It took an extended period away to make Andy Umeed realise how much he missed playing cricket.

The Glasgow-born batter looked to have a glittering career ahead of him after being capped for Scotland in 2015 and earning a deal with Warwickshire the following year.

Then came his release by the county in 2018, leading to a spell of existential uncertainty. Umeed moved to Australia, played some club cricket, worked in bars and restaurants, delivered furniture, and gradually began to form new life plans, resigned to never playing elite-level sport again.

The pandemic changed all that. Forced to move back to the UK, it took the onset of lockdown – and the suspension of things that had been taken for granted – to make him realise that cricket was something he needed back in his life.

Thanks to assistance from the South Asian Cricket Academy, co-founded by an old Warwickshire contact in Tom Brown, Umeed found a way back in. Somerset offered him a second chance and the former West of Scotland prospect grabbed it and has never looked back.

His run-scoring prowess at the top of the order was always likely to catch the eye of the Scotland selectors and so, nine years from his last international involvement, the 27-year-old returned to the fold and made his one-day international debut as the Saltires opened their World Cricket League 2 campaign against Canada last week, although a broken finger sustained in that match means he won't feature in the rest of this six-match series.

“This recall meant quite a lot,” he said. “It was a bit of a throwback, a bit of nostalgia after not playing for Scotland in almost 10 years. It was a really pleasing phone call to have and to hear that I was going to be back around the lads and pulling a Scotland shirt back on.
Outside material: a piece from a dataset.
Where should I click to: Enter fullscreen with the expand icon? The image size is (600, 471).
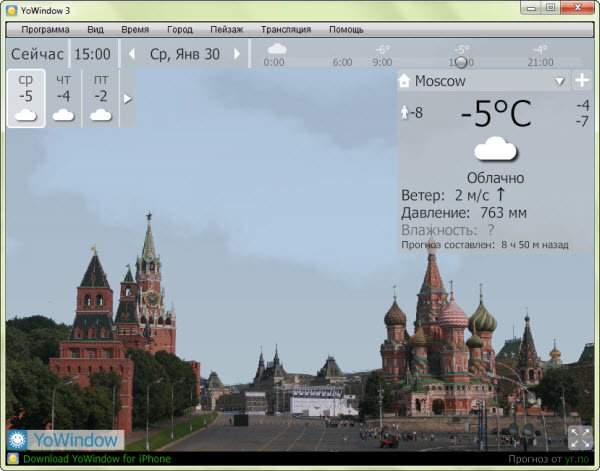pos(580,437)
“It’s been quite a long journey [since that last appearance] pursuing county cricket in the early part, then having a few years away from the game then coming back in the last few years. It’s been one of those things where I’ve always been in touch with Cricket Scotland and had conversations but things never lined up along the way. But we’re here now, although unfortunately I broke my finger in the first game!"

That recall seemed unlikely even just a few years ago when the former Scotland under-19 cap was out in Australia, scunnered with cricket and life in general after being released by Warwickshire.
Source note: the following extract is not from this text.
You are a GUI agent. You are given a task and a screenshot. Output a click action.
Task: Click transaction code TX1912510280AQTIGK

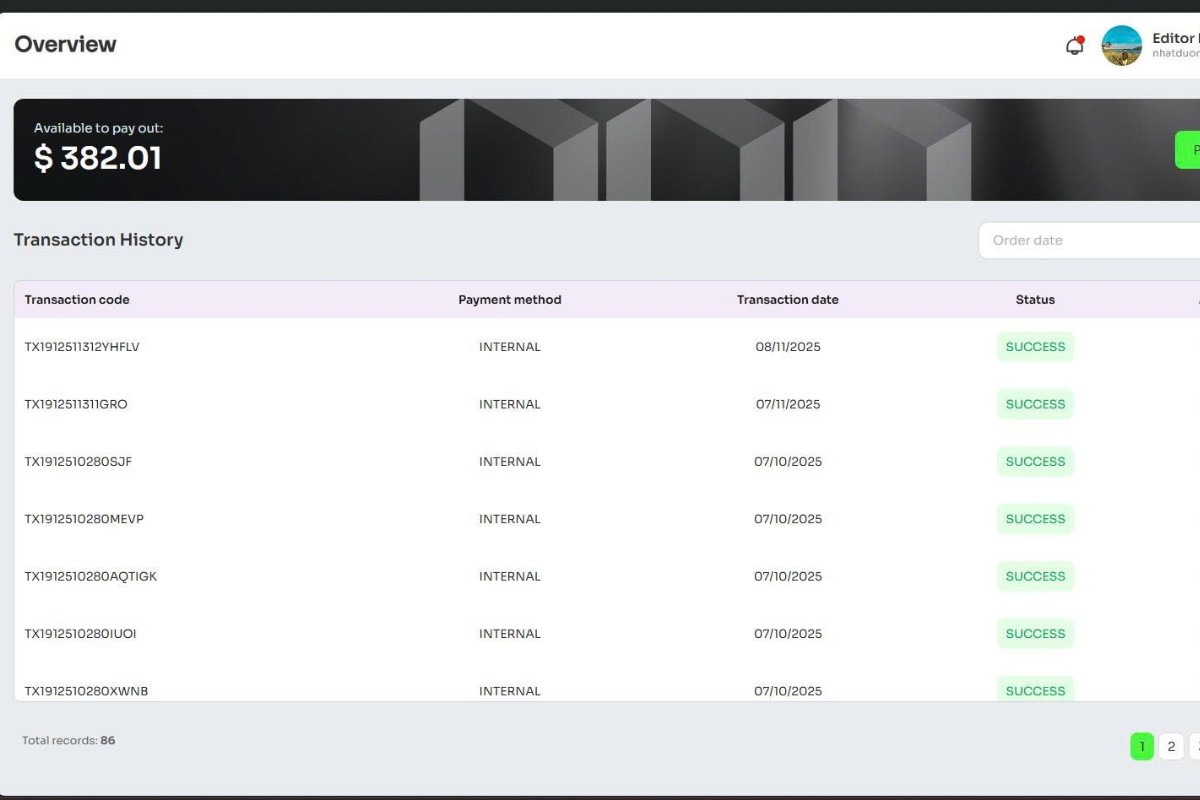(91, 576)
“When I left in 2018 there was obviously frustration, wondering if that was the end of the dream,” he recalled. “I went out to Australia to play a season of club cricket and things weren’t really clicking for me on and off the pitch.

“I just wasn’t really enjoying it and felt that I needed a break away when I got to the end of that summer out there. When I decided not to come back [initially] to the UK I didn’t think I’d play cricket again to be honest. I just wanted to move on and do different things, go out and see the world and see what else is out there. I was pretty convinced I wasn’t going to play cricket again.

“I had two years away until Covid forced me back to the UK and during lockdown was when I really started to miss playing cricket.

“It was very difficult to go from something I’d done almost every day of my life to not playing at all. I got the hunger and curiosity back to start playing again and it went from there. It was a difficult time. I had a good time away travelling but there were also a lot of highs and lows. But I’m definitely the better for it.

“Cricket was something that I’d done forever and life didn’t seem that complete without it. I’m glad that I’m back where I belong. It was good to have those new experiences and learn a lot from that but also see that the grass isn’t always greener on the other side and have an appreciation for how good the cricketing lifestyle is and how fortunate a position I was in.”

It was last year when everything began to click with Somerset, with Umeed making centuries against Derbyshire, Glamorgan and Sussex. With Kyle Coetzer having retired, there is every chance this could be the reliable opening bat that Scotland have been crying out for. So what changed?

“It was a combination of various things,” he explains. “First and foremost I think I’m a better cricketer than I was previously. That’s one thing. Then getting the opportunity, getting that backing and a run of games and being told I was going to be playing.

“You need a little bit of luck along the way, plus a bit of maturity from being a bit older and understanding my game more, having more perspective in life. So quite a lot of things have come together at the right time which is really pleasing. There was a bit of time where I had to adjust but I got there in the end.”